**Data records:**
--- --- ---

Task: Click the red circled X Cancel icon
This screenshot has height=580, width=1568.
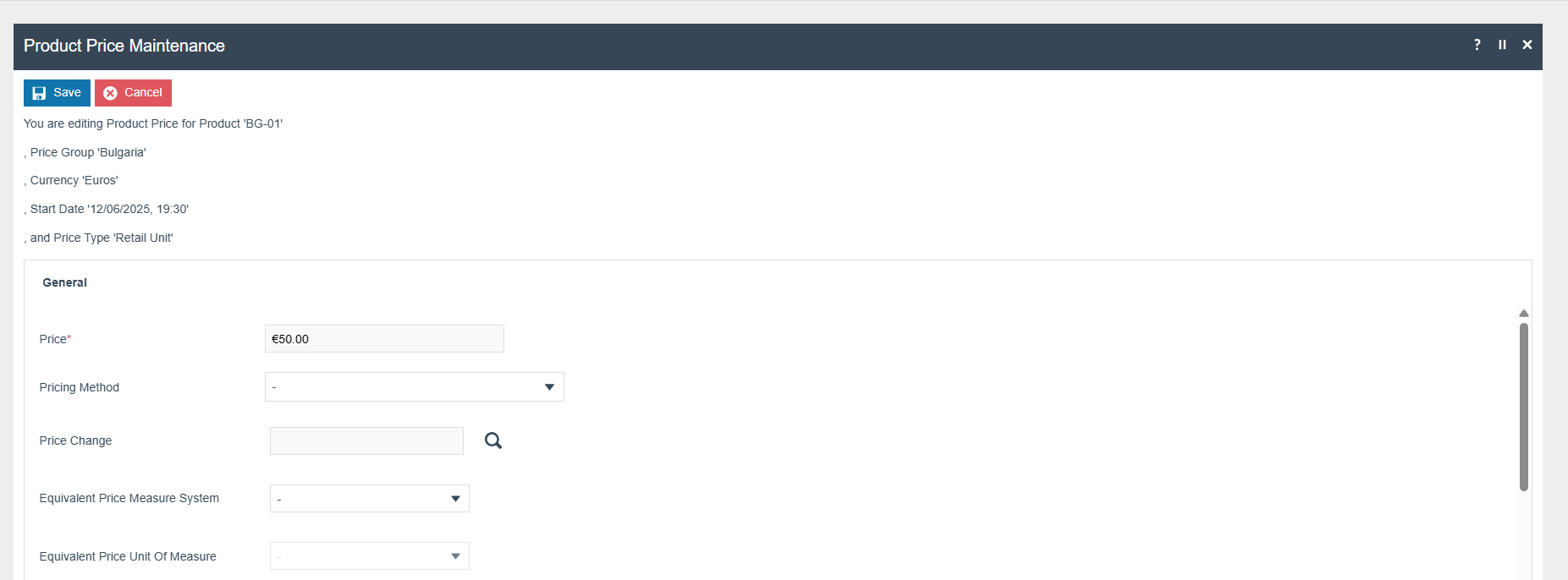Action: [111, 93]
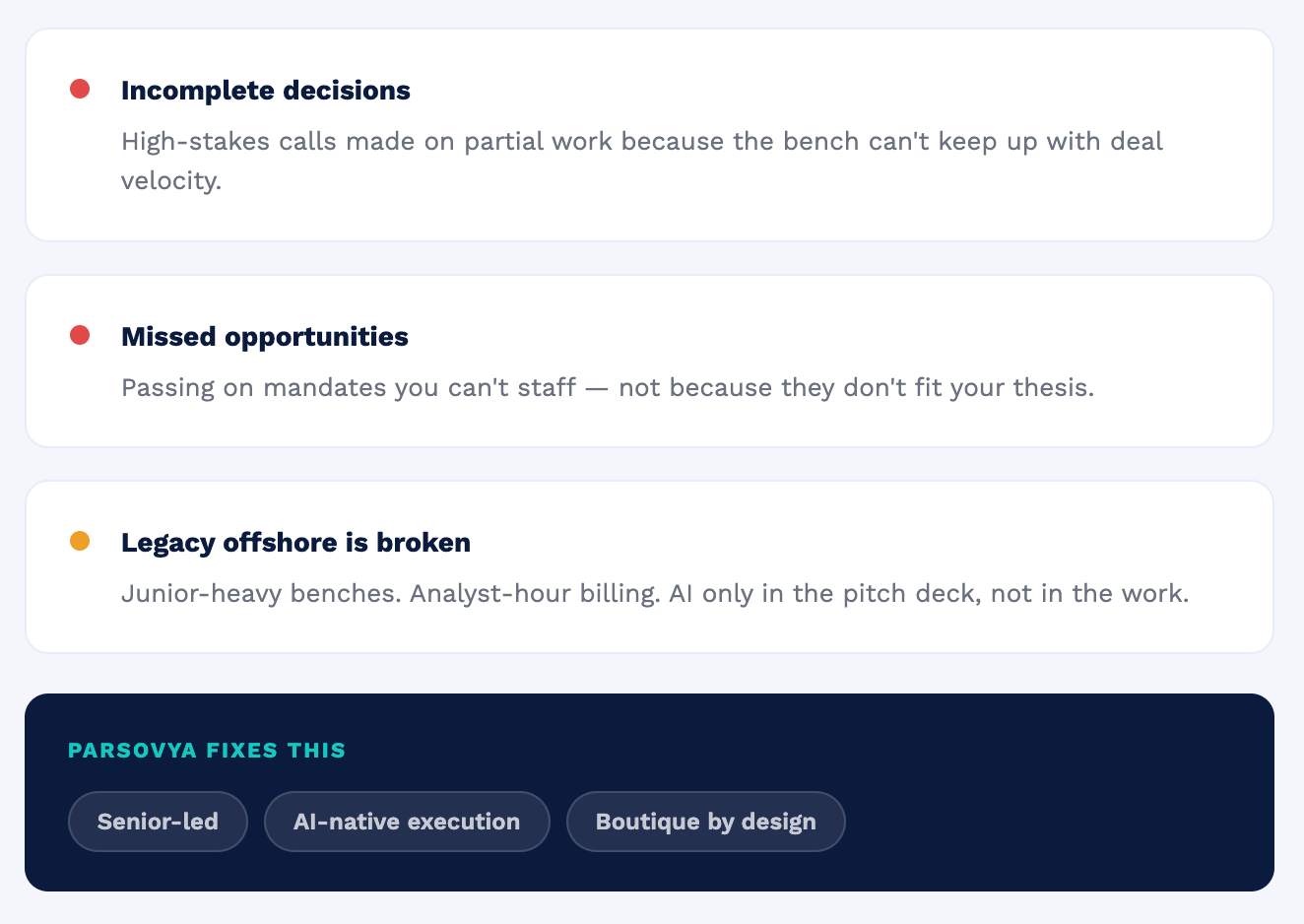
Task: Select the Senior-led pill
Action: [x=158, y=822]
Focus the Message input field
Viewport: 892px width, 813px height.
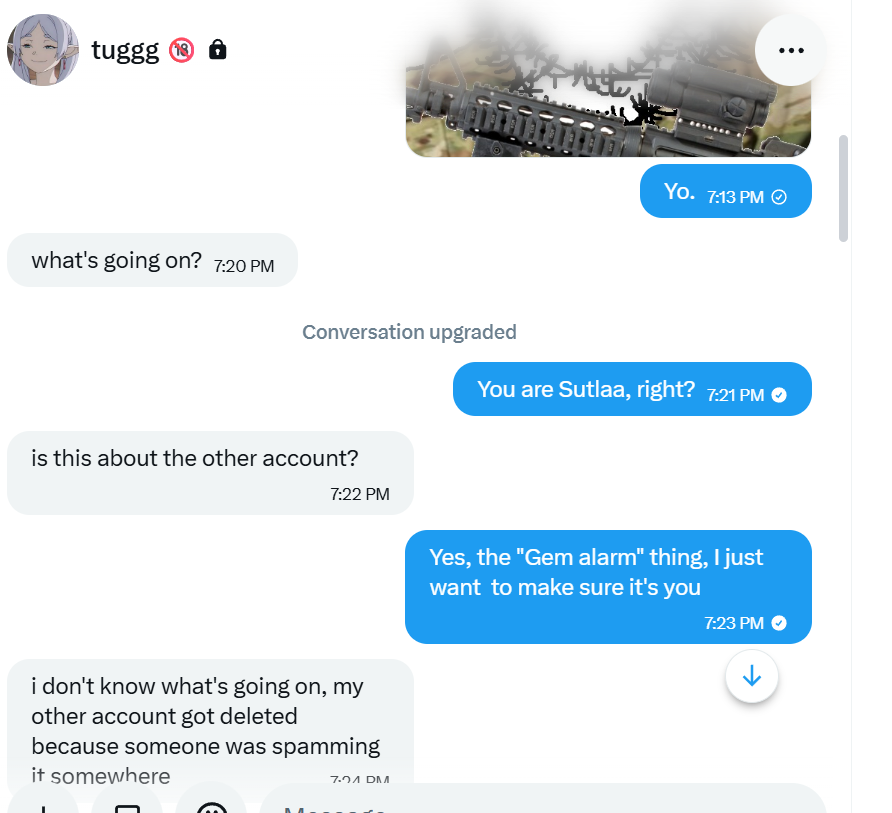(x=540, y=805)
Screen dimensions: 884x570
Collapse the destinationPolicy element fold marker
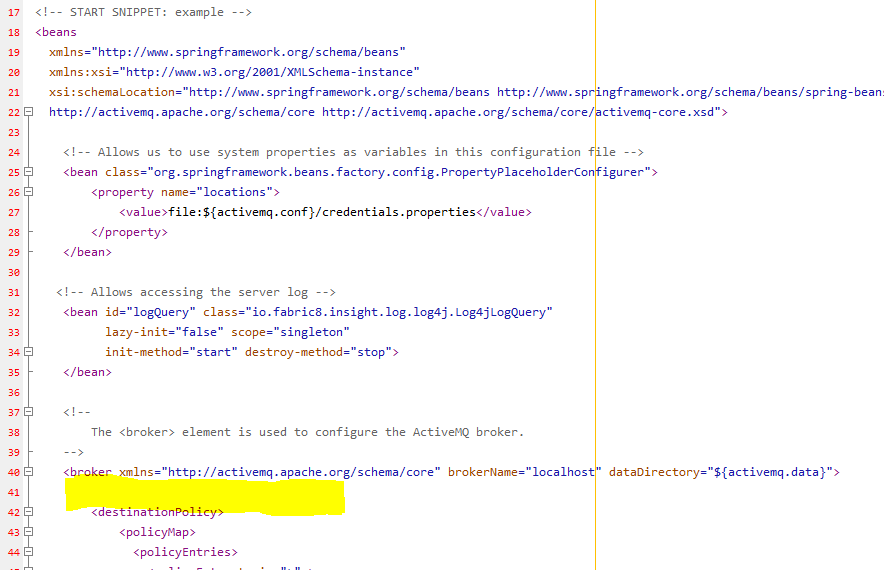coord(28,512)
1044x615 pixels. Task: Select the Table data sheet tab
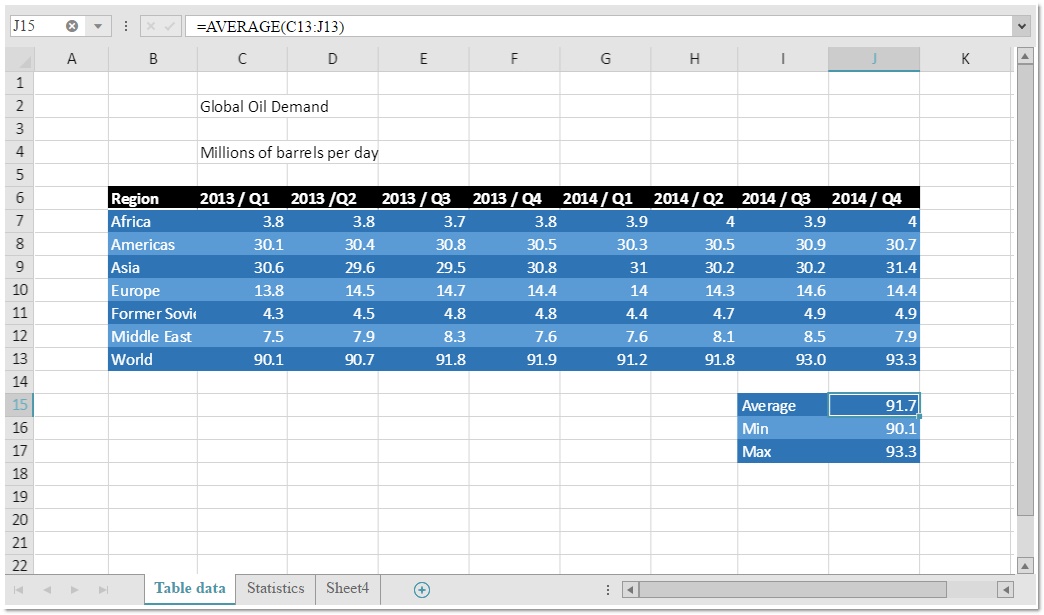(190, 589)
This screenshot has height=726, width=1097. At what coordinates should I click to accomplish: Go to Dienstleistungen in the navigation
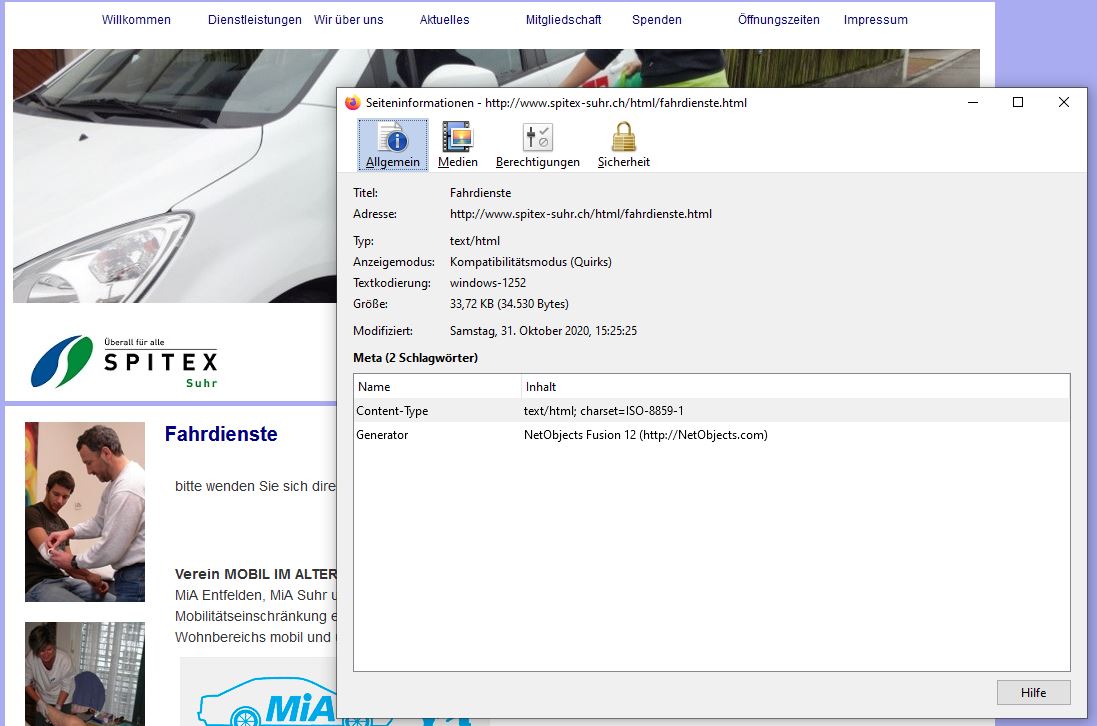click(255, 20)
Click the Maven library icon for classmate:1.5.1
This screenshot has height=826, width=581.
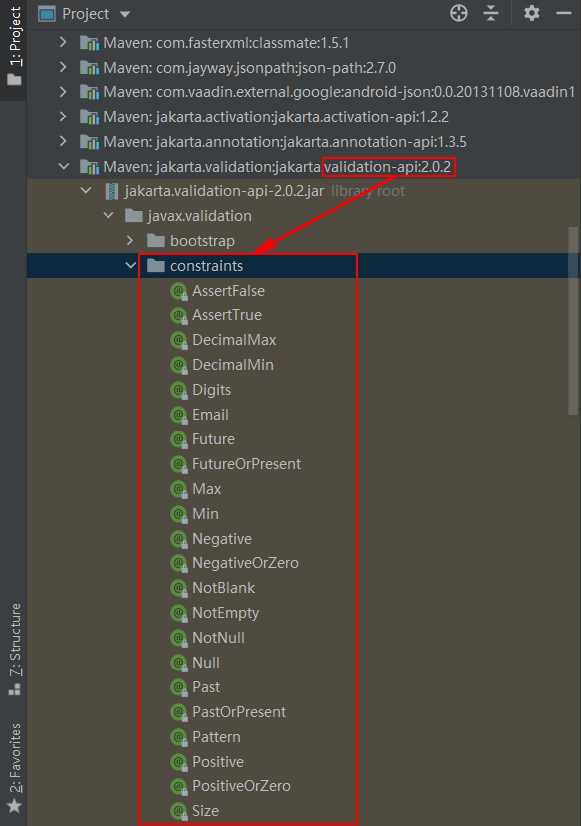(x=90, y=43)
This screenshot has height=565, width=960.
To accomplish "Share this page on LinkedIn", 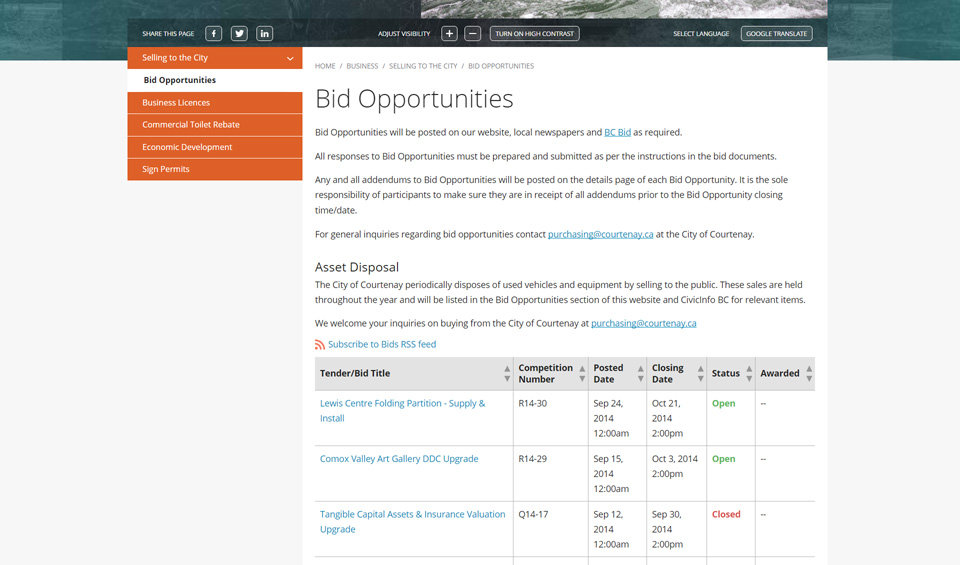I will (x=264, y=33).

--- --- ---

**Your goal:** The response must repeat exactly the lines above from the one with "This screenshot has height=580, width=1568." through the one with "This screenshot has height=565, width=960.", including both, and must contain no pictures and no other text.

**Reply to the exercise:**
This screenshot has height=580, width=1568.
Action: [111, 93]
Task: Select the Senior-led pill
Action: [x=158, y=822]
Focus the Message input field
Viewport: 892px width, 813px height.
(x=540, y=805)
Screen dimensions: 884x570
Collapse the destinationPolicy element fold marker
coord(28,512)
1044x615 pixels. Task: Select the Table data sheet tab
(190, 589)
This screenshot has height=726, width=1097. At what coordinates should I click to accomplish: Go to Dienstleistungen in the navigation
click(255, 20)
Click the Maven library icon for classmate:1.5.1
This screenshot has height=826, width=581.
(x=90, y=43)
This screenshot has height=565, width=960.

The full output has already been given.